According to the ACF plot, wmurders data is non-stationary and there is no seasonality in the data that’s why no transformation is required. Overall, it has upward trend until the early 1990s and then decreasing trend after that.

# Number of difference required
print(paste0("The suggested difference level is ", ndiffs(wmurders)))

## [1] "The suggested difference level is 2"

# CHecking the unit root test at second difference
wmurders %>% diff(differences=2) %>% ur.kpss()

## 
## ####################################### 
## # KPSS Unit Root / Cointegration Test # 
## ####################################### 
## 
## The value of the test statistic is: 0.0458

# Plot at second difference
ggtsdisplay(diff(wmurders, differences=2), main = "At second difference")

The data has become stationary at second difference as the t-value is under 1 which we can verify in the plot above. Coming up to the question, best model for ARIMA(p, q, d) is ARIMA(1,2,2).

(b)

Should you include a constant in the model? Explain

THe model should not include a constant which would introduct a drift as there is on consistent trend.

(c)

Write this model in terms of the backshift operator.

$$

(1 - B)yt

$$

(d)

Fit the model using R and examine the residuals. Is the model satisfactory?

Yes, the model is satisfactory at ARIMA(1,2,2)

(e)

Forecast three times ahead. Check your forecasts by hand to make sure that you know how they have been calculated.

(f)

Create a plot of the series with forecasts and prediction intervals for the next three periods shown.

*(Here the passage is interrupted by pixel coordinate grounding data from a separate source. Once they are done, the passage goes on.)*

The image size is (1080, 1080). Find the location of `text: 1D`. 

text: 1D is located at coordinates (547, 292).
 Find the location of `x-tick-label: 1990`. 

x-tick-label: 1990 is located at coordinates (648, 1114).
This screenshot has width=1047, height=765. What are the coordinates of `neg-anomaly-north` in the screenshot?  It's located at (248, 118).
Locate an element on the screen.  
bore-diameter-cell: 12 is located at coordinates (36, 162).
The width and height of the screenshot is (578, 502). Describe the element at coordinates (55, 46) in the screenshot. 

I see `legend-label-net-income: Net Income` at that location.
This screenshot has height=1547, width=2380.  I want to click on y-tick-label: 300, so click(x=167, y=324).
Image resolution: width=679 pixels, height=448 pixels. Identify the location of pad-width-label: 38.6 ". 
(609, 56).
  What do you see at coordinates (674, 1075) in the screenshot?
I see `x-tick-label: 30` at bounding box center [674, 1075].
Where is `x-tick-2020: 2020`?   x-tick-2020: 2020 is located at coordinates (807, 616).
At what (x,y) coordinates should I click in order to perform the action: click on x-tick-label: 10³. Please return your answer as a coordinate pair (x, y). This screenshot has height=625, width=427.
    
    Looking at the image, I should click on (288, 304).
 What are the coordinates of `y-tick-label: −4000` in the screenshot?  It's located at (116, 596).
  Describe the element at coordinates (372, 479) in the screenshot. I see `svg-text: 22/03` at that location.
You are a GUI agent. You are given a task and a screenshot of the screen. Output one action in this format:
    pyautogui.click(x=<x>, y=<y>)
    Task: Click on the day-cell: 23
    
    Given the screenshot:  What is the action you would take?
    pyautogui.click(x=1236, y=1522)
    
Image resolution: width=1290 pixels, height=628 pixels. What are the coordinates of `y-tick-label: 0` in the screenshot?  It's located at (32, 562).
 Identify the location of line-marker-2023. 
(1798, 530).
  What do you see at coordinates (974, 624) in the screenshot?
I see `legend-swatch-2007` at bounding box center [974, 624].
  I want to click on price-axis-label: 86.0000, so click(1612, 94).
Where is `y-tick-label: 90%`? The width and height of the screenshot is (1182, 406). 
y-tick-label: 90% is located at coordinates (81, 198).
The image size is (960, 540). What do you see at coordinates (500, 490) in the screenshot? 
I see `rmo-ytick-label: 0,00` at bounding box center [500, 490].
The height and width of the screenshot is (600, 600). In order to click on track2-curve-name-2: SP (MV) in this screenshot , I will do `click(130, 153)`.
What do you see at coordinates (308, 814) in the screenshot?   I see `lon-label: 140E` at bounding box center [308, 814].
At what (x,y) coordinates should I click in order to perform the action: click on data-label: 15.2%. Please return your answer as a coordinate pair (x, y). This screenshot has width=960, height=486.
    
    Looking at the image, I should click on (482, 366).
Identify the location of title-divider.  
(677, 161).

arim <- arima(wmurders, order=c(1,2,2))
autoplot(forecast(arim, h=3))

(g)

Does auto.arima() give the same model you have chosen? If not, which model do you think is better?

auto.arima(wmurders)

## Series: wmurders 
## ARIMA(1,2,1) 
## 
## Coefficients:
##           ar1      ma1
##       -0.2434  -0.8261
## s.e.   0.1553   0.1143
## 
## sigma^2 estimated as 0.04632:  log likelihood=6.44
## AIC=-6.88   AICc=-6.39   BIC=-0.97

No, auto.arima gave 1,2,1 which differs from my model which was 1,2,2.